Jasper National Park is the largest of Canada's Rocky Mountain Parks and part of the UNESCO World Heritage Site.

Jasper joins Banff National Park to the south via the Icefields Parkway. This parkway offers unparalleled beauty as you travel alongside a chain of massive icefields straddling the Continental Divide. The Columbia Icefield borders the parkway in the southern end of the park.
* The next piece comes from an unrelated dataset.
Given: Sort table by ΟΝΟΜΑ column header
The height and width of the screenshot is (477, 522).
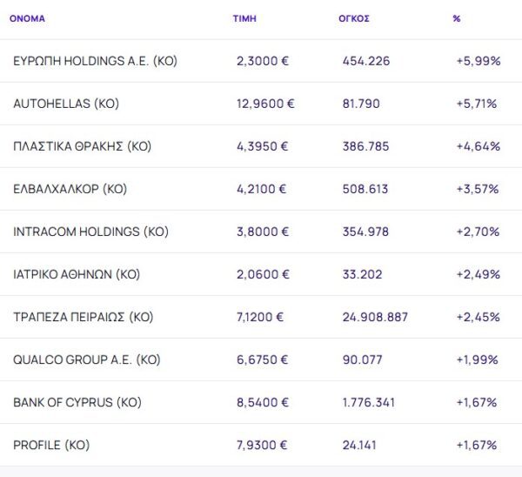Looking at the screenshot, I should [27, 18].
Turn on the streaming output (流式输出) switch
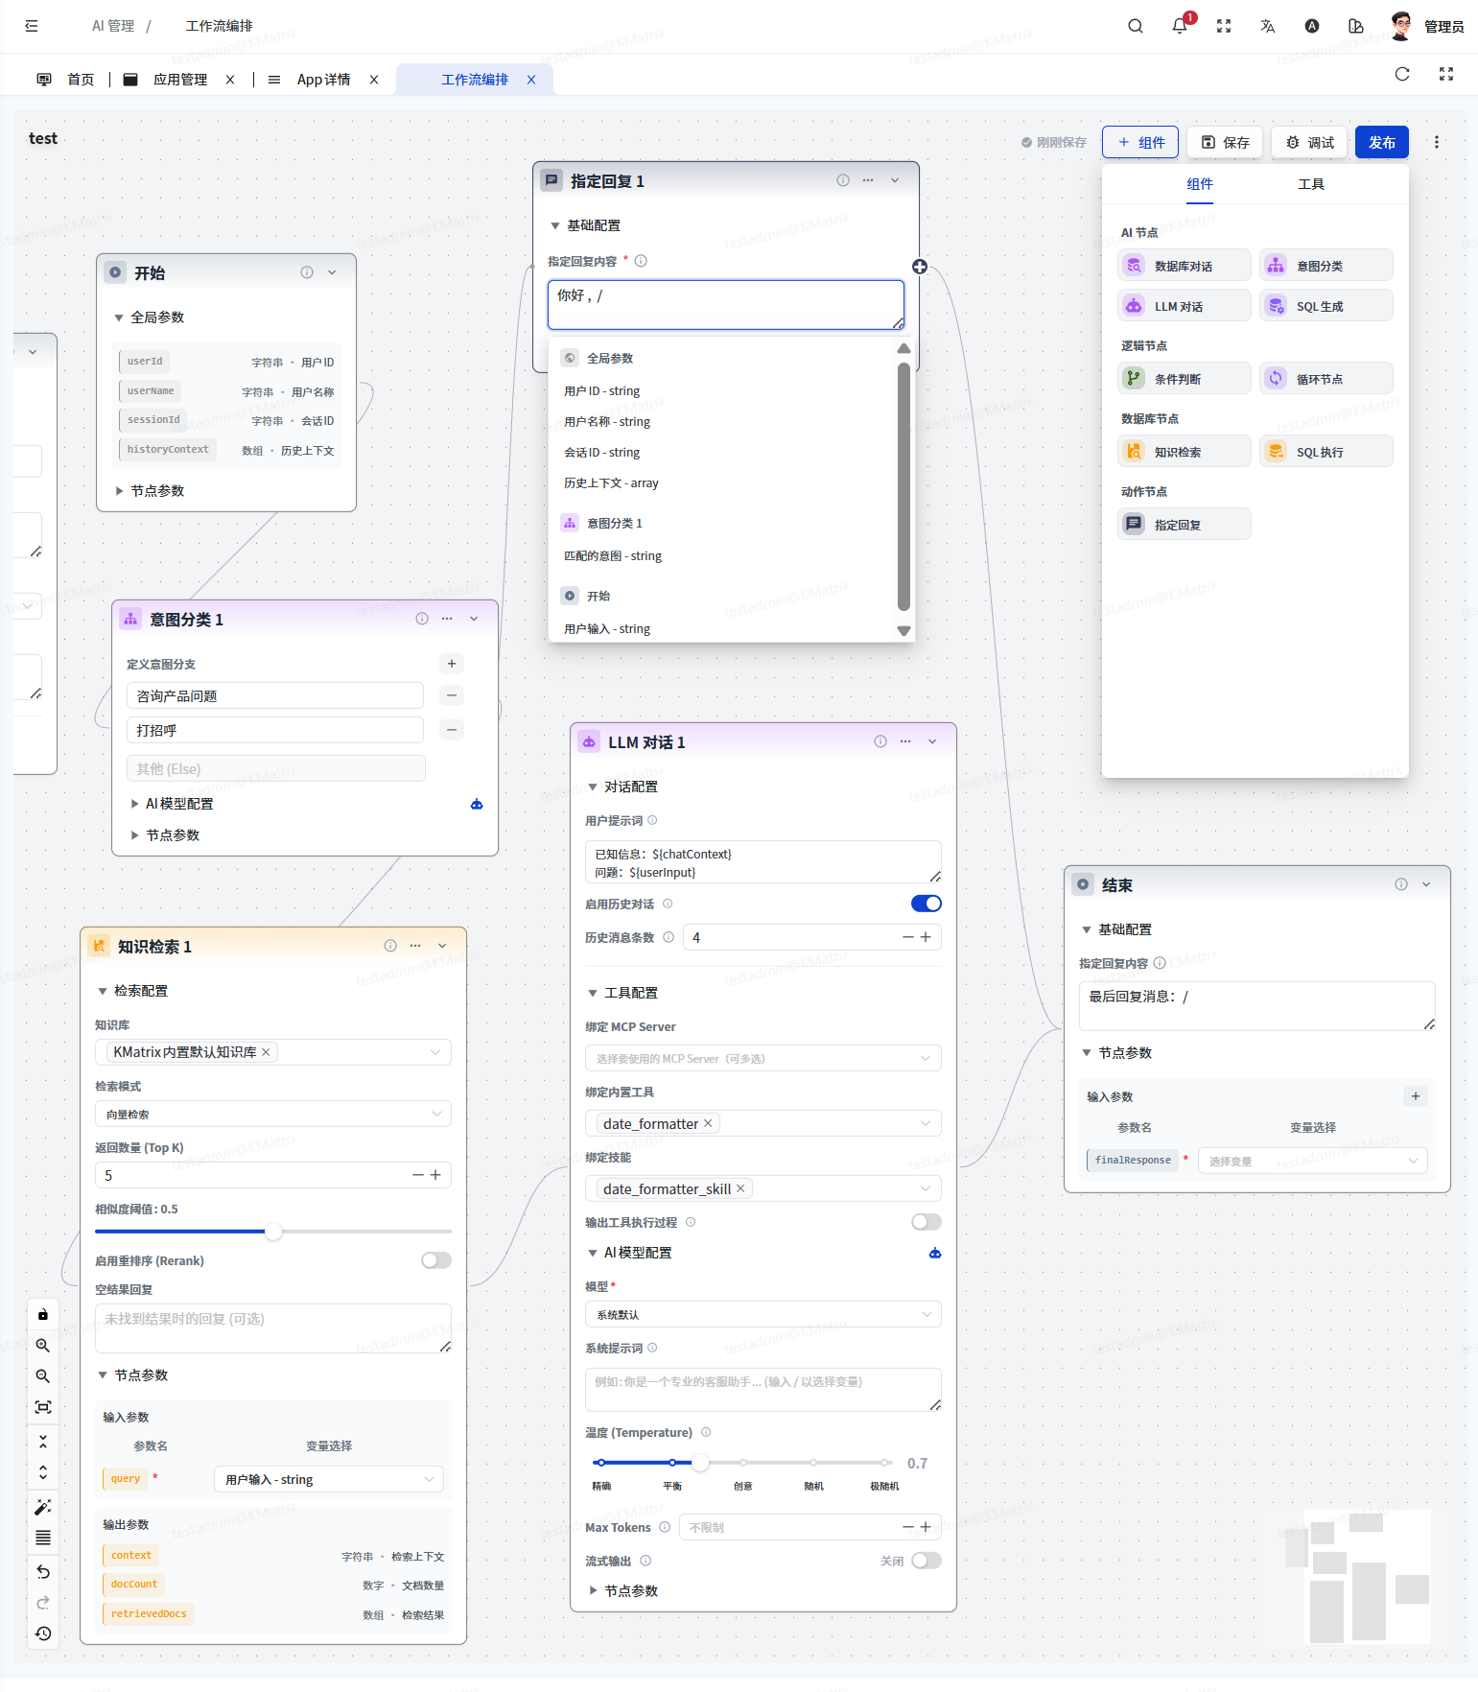Viewport: 1478px width, 1692px height. click(x=926, y=1561)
Large numbers of elk, bighorn sheep, mule deer and other large animals, as well as their predators make Jasper National Park one of the great protected ecosystems remaining in the Rocky Mountains. This vast wilderness is one of the few remaining places in southern Canada that is home to a full range of carnivores, including grizzly bears, mountain lions, wolves and wolverines.

Park Highlights

  • The highest mountain in Alberta (Mt. Columbia, 3747 metres);
  • The hydrographic apex of North America (the Columbia Icefield) where water flows to three different oceans from one point;
  • The longest underground drainage system known in Canada (the Maligne Valley karst);
  • The only sand-dune ecosystem anywhere in the Four Mountain Parks (Jasper Lake dunes);
  • The northern limit in Alberta of Douglas-fir trees (Brûlé Lake);
  • The last fully protected range in the Rocky Mountains for caribou (Maligne herd);
  • The most accessible glacier in North America (the Athabasca).